◆ **BUT DE L'EXERCICE**:
Recopiez tels quels les enregistrements, en commençant par la ligne qui contient "Identify the location of legend-entry-tps-30-av: TPS" et en terminant par celle qui contient "center [347, 254].", ces deux lignes comprises.

◆ **DONNÉES**:

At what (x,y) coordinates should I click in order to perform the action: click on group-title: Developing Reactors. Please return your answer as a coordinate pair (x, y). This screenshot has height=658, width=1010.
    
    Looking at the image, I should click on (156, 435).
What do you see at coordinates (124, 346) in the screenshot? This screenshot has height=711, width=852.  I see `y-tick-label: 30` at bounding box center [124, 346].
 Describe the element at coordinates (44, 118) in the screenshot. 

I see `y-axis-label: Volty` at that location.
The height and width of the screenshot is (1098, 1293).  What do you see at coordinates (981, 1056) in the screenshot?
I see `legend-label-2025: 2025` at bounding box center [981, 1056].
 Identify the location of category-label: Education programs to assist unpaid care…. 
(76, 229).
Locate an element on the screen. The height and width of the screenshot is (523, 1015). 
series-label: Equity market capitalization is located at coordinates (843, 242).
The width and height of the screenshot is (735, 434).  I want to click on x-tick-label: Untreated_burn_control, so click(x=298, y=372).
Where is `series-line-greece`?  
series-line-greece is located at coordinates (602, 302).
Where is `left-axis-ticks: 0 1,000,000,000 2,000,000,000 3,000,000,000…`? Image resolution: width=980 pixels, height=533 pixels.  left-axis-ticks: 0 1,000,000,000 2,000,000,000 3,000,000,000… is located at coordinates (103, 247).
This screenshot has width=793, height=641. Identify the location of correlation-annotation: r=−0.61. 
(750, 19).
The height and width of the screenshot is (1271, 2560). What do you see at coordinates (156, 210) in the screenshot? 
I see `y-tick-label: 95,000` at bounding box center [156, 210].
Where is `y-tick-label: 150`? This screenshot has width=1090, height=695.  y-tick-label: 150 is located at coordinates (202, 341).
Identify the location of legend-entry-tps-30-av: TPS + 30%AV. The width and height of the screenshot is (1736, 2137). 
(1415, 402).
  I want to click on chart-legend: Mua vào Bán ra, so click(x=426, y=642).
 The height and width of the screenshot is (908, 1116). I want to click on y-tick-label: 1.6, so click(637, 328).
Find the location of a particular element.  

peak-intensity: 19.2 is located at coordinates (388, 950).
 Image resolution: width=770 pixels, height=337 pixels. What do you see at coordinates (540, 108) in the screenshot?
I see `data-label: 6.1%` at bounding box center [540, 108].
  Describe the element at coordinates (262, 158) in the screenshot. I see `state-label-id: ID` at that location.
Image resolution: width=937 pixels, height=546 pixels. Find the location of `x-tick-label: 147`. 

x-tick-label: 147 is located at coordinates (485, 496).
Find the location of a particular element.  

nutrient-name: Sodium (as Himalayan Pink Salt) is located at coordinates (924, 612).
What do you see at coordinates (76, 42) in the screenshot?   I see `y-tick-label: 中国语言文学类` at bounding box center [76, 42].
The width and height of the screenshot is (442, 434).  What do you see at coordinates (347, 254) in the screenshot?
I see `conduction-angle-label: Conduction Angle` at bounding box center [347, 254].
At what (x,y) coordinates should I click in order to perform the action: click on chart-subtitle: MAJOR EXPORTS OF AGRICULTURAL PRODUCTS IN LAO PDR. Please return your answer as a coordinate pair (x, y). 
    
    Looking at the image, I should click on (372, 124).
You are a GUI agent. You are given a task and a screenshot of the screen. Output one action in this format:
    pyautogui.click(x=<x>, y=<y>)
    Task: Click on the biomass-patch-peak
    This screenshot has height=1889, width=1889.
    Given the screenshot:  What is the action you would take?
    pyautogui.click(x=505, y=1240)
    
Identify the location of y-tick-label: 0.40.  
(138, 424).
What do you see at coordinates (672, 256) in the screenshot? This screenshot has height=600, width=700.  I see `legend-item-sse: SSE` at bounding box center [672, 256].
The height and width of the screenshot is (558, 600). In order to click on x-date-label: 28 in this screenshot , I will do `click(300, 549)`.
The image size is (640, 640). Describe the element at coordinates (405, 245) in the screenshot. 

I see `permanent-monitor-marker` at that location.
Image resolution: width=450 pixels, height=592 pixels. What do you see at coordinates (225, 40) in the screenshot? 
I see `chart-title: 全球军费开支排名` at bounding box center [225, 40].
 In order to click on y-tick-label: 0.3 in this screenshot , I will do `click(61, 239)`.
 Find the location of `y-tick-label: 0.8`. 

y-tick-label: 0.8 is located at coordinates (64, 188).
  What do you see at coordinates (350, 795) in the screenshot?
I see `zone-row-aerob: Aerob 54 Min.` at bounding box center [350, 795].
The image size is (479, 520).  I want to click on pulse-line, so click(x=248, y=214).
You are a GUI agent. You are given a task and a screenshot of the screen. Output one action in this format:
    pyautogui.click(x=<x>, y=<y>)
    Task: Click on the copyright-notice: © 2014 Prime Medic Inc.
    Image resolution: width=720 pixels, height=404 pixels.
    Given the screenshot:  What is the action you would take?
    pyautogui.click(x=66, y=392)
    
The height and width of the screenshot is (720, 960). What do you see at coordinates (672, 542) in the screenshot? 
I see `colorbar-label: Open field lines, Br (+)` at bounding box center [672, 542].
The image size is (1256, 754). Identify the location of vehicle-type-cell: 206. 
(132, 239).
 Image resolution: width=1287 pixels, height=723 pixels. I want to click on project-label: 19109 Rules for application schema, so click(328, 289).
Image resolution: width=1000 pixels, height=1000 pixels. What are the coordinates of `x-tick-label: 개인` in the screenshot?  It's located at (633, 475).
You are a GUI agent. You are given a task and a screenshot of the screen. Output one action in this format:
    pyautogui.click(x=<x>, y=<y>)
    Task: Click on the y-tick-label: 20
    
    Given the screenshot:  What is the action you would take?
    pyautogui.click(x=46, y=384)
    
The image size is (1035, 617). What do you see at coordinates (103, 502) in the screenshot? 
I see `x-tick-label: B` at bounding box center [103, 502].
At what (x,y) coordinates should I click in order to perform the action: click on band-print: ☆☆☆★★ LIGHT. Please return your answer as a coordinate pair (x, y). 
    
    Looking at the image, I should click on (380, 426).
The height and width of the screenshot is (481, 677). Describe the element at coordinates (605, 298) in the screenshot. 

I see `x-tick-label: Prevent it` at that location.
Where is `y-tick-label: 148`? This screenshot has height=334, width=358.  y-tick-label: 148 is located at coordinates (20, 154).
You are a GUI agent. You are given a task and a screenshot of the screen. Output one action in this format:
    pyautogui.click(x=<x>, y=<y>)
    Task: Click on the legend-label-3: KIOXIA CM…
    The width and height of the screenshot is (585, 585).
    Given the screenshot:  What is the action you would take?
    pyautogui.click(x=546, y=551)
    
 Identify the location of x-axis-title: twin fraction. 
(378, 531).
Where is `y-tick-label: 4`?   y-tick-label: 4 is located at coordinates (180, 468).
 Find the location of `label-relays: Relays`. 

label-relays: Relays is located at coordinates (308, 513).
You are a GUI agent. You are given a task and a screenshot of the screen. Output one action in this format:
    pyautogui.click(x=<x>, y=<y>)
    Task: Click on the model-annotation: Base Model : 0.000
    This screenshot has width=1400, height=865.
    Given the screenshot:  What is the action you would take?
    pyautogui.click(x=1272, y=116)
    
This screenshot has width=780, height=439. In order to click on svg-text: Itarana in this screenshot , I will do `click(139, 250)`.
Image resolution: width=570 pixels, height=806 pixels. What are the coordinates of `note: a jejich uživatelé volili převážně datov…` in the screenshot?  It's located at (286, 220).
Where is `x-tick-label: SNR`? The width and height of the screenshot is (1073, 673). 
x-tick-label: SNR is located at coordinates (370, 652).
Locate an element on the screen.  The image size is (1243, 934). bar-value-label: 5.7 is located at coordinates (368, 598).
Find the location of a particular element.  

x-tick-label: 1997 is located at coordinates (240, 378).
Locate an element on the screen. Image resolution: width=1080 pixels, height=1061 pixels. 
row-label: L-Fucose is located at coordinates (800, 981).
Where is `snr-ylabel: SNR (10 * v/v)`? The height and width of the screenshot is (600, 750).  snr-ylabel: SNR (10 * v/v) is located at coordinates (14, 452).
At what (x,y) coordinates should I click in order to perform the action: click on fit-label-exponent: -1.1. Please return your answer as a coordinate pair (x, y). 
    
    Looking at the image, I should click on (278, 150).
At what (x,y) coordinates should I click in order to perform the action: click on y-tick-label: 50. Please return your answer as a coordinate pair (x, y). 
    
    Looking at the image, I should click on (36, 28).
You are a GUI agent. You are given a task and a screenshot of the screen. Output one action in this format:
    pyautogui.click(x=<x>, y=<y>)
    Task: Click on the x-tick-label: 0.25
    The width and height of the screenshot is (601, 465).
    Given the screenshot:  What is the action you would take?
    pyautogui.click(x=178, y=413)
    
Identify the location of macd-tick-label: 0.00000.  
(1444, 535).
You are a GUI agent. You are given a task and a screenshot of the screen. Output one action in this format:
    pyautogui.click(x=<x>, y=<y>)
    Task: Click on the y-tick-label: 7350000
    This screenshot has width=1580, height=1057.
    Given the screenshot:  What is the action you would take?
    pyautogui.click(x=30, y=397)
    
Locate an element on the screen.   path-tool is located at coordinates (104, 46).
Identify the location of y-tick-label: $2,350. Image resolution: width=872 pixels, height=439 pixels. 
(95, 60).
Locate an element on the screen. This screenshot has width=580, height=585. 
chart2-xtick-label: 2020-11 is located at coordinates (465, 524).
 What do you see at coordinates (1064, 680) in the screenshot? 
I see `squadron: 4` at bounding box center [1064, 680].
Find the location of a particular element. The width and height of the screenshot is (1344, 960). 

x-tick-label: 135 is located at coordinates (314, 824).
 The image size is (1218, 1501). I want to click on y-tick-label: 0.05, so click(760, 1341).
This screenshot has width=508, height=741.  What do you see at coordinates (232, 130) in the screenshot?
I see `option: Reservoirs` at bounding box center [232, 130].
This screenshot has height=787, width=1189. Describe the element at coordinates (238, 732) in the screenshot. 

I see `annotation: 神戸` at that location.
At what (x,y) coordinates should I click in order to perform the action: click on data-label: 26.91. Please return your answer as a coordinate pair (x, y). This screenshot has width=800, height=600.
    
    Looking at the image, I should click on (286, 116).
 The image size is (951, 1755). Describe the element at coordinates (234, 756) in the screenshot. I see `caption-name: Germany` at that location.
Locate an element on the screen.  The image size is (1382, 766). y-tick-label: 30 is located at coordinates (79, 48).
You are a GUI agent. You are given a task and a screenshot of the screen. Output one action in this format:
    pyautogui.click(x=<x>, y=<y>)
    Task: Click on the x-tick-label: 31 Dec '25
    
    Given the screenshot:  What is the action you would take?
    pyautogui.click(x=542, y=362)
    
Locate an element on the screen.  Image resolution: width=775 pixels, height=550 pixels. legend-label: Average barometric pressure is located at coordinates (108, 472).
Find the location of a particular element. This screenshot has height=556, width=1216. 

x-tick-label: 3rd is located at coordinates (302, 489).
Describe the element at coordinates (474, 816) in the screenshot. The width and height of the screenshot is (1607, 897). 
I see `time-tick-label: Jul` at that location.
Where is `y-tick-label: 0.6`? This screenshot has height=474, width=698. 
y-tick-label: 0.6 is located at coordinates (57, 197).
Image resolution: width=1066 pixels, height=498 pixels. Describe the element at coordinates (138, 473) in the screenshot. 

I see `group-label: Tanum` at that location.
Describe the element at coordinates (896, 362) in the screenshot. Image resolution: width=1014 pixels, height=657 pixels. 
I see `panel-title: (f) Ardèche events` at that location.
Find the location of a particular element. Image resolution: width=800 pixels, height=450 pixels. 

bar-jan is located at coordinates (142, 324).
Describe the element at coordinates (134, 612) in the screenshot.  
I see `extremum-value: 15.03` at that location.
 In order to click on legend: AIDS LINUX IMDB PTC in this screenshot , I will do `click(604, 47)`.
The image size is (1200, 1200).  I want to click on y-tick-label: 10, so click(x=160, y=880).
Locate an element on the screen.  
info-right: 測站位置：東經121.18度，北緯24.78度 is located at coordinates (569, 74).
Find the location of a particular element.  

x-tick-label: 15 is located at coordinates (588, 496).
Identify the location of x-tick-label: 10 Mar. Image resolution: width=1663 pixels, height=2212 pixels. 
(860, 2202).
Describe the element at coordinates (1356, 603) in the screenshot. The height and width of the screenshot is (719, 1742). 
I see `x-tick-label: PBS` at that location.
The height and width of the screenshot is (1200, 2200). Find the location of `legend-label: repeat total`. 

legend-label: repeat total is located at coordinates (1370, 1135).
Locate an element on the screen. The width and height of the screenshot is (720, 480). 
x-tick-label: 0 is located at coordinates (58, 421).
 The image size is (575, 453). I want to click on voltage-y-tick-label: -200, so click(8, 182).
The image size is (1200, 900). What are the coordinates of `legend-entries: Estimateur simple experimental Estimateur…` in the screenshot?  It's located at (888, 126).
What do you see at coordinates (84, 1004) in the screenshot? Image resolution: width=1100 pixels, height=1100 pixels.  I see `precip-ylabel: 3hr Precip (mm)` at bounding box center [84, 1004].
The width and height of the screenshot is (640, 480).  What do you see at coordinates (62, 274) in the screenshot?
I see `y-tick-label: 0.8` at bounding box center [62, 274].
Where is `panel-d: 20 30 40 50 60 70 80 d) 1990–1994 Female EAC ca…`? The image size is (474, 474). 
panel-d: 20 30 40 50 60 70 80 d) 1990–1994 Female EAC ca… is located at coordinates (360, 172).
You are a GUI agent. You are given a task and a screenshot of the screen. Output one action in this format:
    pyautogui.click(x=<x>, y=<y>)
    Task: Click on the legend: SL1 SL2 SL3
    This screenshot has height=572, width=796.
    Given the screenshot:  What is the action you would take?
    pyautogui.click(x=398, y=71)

◆ **RÉPONSE RÉDIGÉE**:
Identify the location of legend-entry-tps-30-av: TPS + 30%AV. The width and height of the screenshot is (1736, 2137). 
(1415, 402).
  I want to click on chart-legend: Mua vào Bán ra, so click(x=426, y=642).
 The height and width of the screenshot is (908, 1116). I want to click on y-tick-label: 1.6, so click(637, 328).
Find the location of a particular element.  

peak-intensity: 19.2 is located at coordinates (388, 950).
 Image resolution: width=770 pixels, height=337 pixels. What do you see at coordinates (540, 108) in the screenshot?
I see `data-label: 6.1%` at bounding box center [540, 108].
  Describe the element at coordinates (262, 158) in the screenshot. I see `state-label-id: ID` at that location.
Image resolution: width=937 pixels, height=546 pixels. Find the location of `x-tick-label: 147`. 

x-tick-label: 147 is located at coordinates (485, 496).
Find the location of a particular element.  

nutrient-name: Sodium (as Himalayan Pink Salt) is located at coordinates (924, 612).
What do you see at coordinates (76, 42) in the screenshot?   I see `y-tick-label: 中国语言文学类` at bounding box center [76, 42].
The width and height of the screenshot is (442, 434).  What do you see at coordinates (347, 254) in the screenshot?
I see `conduction-angle-label: Conduction Angle` at bounding box center [347, 254].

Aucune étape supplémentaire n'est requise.